■ Problem requirements
Retype the passage on QTL mapping and drought tolerance in common beans in full, word for word.

The responses to drought stress include morphological, physiological, biochemical and genetic mechanisms closely related, such as early flowering and maturity (escape mechanisms) [51], or the control of the root system architecture [68]. Some QTL related to this trait have been reported near the QTL hotspot identified in this study. A QTL controlling the number of root branches and root length diameter are located near to DF1.1/DPM1.1 and DPM8.1 respectively [69, 70]. It has been suggested that QTL affecting root traits in common beans are based on the constitutive expression of genes, and drought tolerance based on characteristics of the roots can be used in molecular breeding [71].

Previous studies on QTL for agronomic traits in common beans employed crosses between genetically contrasting parents, following the basic logic of QTL population development and mapping. This approach has been very successful in identifying and transferring disease resistance genes for, e.g. common bacterial blight (CBB) [72] or angular leaf spot resistance (ALS) [73]. It has also been used to analyze abiotic stress-related traits like drought tolerance [51, 56, 60] or tolerance to low levels of phosphorus [53]. However, the usefulness of this approach has been questioned for quantitative traits, because evaluating contrasting lines means to include alleles with undesirable agronomic effects for the investigated trait, which are likely to have been selected out of breeding populations. Strongly contrasting crosses are usually not used in breeding because it would result in much undesirable variation, particularly to regenerate commercial grain quality. For this reason, data from contrasting crosses is often not easily transferable to breeding applications. In contrast, genetic variation in a MAGIC population is analyzed in elite genetic backgrounds without detrimental exotic alleles; hence, data can be directly transferable to breeding populations.

■ Exercise data
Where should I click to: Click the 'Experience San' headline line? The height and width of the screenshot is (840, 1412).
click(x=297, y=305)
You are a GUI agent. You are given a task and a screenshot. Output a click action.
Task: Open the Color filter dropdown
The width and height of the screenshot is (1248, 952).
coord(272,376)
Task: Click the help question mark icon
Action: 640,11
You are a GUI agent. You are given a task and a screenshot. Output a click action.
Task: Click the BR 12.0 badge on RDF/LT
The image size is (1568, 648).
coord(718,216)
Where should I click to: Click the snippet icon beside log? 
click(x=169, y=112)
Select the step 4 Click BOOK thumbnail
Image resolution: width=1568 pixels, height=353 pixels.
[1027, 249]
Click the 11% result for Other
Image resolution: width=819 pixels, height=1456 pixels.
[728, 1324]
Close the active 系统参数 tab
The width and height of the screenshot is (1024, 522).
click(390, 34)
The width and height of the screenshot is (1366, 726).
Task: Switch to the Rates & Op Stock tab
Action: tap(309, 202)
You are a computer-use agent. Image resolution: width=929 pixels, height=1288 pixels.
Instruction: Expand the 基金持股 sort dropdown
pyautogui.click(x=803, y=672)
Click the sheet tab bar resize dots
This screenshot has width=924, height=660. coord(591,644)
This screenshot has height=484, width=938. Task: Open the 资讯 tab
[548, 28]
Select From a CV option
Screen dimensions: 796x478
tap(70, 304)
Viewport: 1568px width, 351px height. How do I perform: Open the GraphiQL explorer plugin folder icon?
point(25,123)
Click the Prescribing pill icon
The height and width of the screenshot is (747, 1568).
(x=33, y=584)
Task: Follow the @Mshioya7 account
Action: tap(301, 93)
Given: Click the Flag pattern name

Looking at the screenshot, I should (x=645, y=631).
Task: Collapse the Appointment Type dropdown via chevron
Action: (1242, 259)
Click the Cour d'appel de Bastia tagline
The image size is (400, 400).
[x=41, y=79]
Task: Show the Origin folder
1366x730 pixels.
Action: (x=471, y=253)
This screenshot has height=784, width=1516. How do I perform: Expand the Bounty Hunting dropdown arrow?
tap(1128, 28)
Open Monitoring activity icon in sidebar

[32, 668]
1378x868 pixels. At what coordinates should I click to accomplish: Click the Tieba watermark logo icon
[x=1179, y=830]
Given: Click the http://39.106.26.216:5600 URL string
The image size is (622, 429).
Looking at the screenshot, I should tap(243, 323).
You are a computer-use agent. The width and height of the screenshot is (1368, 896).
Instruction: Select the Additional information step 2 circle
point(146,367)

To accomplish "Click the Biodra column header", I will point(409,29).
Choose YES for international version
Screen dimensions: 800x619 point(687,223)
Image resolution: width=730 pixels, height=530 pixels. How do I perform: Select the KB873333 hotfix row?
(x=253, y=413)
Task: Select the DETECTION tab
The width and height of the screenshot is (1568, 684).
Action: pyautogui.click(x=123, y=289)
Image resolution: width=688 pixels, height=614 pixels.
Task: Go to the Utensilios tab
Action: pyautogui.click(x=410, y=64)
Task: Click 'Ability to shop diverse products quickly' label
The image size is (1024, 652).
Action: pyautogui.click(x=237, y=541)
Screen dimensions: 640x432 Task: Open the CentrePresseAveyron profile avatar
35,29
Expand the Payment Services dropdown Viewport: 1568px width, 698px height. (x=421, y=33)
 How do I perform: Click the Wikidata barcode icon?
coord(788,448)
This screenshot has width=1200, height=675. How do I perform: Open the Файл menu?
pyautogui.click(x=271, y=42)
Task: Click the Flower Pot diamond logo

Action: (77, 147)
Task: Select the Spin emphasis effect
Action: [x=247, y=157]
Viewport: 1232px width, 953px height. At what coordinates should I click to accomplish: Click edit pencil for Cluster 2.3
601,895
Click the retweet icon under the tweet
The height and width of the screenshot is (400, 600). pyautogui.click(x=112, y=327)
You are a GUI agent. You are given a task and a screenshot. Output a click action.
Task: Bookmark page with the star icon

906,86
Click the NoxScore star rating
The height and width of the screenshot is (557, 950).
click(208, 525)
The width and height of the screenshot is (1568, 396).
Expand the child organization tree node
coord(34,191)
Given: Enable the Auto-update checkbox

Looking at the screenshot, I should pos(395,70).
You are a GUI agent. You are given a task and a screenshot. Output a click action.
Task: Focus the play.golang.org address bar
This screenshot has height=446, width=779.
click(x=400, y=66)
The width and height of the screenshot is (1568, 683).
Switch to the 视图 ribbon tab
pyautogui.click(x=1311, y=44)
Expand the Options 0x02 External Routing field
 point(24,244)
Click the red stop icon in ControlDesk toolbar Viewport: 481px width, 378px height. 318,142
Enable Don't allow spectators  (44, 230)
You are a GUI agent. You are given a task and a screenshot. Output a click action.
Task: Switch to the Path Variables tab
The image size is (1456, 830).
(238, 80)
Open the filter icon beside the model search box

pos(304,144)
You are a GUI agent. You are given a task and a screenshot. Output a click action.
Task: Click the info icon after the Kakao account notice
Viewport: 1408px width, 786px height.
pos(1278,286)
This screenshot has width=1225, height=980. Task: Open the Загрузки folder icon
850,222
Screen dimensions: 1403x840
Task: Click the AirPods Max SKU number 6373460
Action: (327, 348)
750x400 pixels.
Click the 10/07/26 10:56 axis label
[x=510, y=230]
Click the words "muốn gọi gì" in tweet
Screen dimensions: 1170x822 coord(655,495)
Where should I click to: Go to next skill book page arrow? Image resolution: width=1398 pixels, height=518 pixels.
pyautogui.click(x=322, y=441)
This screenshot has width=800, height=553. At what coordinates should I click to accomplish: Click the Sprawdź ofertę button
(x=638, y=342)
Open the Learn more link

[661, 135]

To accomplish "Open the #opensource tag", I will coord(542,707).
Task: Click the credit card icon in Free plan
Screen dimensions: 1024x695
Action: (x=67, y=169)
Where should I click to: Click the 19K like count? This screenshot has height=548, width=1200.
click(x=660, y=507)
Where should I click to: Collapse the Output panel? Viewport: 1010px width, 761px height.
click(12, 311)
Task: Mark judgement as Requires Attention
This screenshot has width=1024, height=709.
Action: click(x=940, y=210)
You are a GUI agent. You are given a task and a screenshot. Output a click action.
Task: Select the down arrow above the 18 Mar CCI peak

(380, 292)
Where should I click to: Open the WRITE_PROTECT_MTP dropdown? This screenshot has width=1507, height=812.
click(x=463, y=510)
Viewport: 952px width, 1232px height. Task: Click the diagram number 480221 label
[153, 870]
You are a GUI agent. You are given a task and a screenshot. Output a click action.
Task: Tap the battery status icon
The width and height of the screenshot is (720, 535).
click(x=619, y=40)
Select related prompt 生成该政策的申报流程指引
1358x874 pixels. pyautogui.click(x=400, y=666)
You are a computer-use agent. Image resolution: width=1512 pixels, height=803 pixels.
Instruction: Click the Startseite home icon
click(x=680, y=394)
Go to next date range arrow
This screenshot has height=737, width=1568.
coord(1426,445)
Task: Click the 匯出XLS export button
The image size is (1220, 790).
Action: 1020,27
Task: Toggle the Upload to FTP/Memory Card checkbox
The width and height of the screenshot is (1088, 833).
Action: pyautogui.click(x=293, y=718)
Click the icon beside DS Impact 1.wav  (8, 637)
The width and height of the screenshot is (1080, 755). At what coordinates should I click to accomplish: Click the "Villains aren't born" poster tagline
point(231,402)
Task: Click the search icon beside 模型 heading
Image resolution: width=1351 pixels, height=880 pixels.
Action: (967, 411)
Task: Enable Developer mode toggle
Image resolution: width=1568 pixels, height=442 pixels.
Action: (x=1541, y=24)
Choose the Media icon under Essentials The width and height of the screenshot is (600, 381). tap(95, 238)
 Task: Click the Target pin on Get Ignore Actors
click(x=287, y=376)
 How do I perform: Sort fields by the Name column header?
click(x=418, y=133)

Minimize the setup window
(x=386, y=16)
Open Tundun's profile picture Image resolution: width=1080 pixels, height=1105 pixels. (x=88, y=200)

■ Solution below
The responses to drought stress include morphological, physiological, biochemical and genetic mechanisms closely related, such as early flowering and maturity (escape mechanisms) [51], or the control of the root system architecture [68]. Some QTL related to this trait have been reported near the QTL hotspot identified in this study. A QTL controlling the number of root branches and root length diameter are located near to DF1.1/DPM1.1 and DPM8.1 respectively [69, 70]. It has been suggested that QTL affecting root traits in common beans are based on the constitutive expression of genes, and drought tolerance based on characteristics of the roots can be used in molecular breeding [71].

Previous studies on QTL for agronomic traits in common beans employed crosses between genetically contrasting parents, following the basic logic of QTL population development and mapping. This approach has been very successful in identifying and transferring disease resistance genes for, e.g. common bacterial blight (CBB) [72] or angular leaf spot resistance (ALS) [73]. It has also been used to analyze abiotic stress-related traits like drought tolerance [51, 56, 60] or tolerance to low levels of phosphorus [53]. However, the usefulness of this approach has been questioned for quantitative traits, because evaluating contrasting lines means to include alleles with undesirable agronomic effects for the investigated trait, which are likely to have been selected out of breeding populations. Strongly contrasting crosses are usually not used in breeding because it would result in much undesirable variation, particularly to regenerate commercial grain quality. For this reason, data from contrasting crosses is often not easily transferable to breeding applications. In contrast, genetic variation in a MAGIC population is analyzed in elite genetic backgrounds without detrimental exotic alleles; hence, data can be directly transferable to breeding populations.